As of the last reading in mid-May, the methane output of Mr. Choiniere’s herd had dropped 18 percent. Meanwhile, milk production has held its own.
The program was initiated by Stonyfield Farm, the yogurt manufacturer, at the Vermont farms that supply it with organic milk. Mr. Choiniere, a third-generation dairy herder who went organic in 2003, said he had sensed that the outcome would be good even before he got the results.
“They are healthier,” he said of his cows. “Their coats are shinier, and the breath is sweet.”
Sweetening cow breath is a matter of some urgency, climate scientists say. Cows have digestive bacteria in their stomachs that cause them to belch methane, the second-most-significant heat-trapping emission associated with global warming after carbon dioxide. Although it is far less common in the atmosphere than carbon dioxide, it has 20 times the heat-trapping ability.
Cows were around for a long time before farmers started tinkering with their feed. One thing researchers have found is that the natural grasses have higher concentrations of Omega-3 fatty acids, a familiar term to health conscious foodies.

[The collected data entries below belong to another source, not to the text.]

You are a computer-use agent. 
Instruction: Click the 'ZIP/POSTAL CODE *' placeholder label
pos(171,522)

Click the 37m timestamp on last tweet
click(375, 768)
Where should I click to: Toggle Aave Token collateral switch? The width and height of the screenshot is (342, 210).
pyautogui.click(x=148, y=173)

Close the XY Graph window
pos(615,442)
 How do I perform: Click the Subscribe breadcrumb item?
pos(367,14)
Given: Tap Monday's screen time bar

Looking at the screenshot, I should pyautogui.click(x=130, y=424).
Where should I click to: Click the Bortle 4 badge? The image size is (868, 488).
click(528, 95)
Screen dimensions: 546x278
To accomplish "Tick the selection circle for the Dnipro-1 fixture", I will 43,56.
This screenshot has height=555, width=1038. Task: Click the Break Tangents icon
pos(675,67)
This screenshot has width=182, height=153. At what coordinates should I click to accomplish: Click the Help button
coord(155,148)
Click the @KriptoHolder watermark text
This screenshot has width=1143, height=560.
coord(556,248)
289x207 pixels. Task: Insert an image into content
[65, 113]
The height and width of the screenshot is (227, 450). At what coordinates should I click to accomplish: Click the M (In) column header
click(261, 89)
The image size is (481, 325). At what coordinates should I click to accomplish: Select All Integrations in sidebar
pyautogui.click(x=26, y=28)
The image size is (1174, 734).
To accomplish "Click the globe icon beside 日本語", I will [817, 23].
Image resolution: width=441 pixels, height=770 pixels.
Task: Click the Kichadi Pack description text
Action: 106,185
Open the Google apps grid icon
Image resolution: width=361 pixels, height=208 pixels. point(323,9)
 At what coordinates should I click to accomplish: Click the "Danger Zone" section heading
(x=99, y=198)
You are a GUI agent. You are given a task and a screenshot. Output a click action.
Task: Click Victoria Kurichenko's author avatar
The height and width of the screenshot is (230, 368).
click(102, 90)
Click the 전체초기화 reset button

Industrial agriculture has developed around the technologies of adding more and more additives, pesticides, hormones and antibiotics to our food chain. The idea that we can get equal production—and less methane—simply by letting cows eat what they evolved to eat still seems a little strange. But in this case it seems to be working.


Blogger Virginia said...

After reading Michael Pollan's The Omnivore's Dilemma last year, we made a serious effort to switch exclusively to pastured animal products, both for the health of the animals and the health of the planet. It does cost more to buy meat from the farmer's market that has been grass finished, but it just means we buy it less often. And by now we've built a relationship with our farmers, have seen their farm and their animals, and feel much better about buying products from them than from a faceless corporation.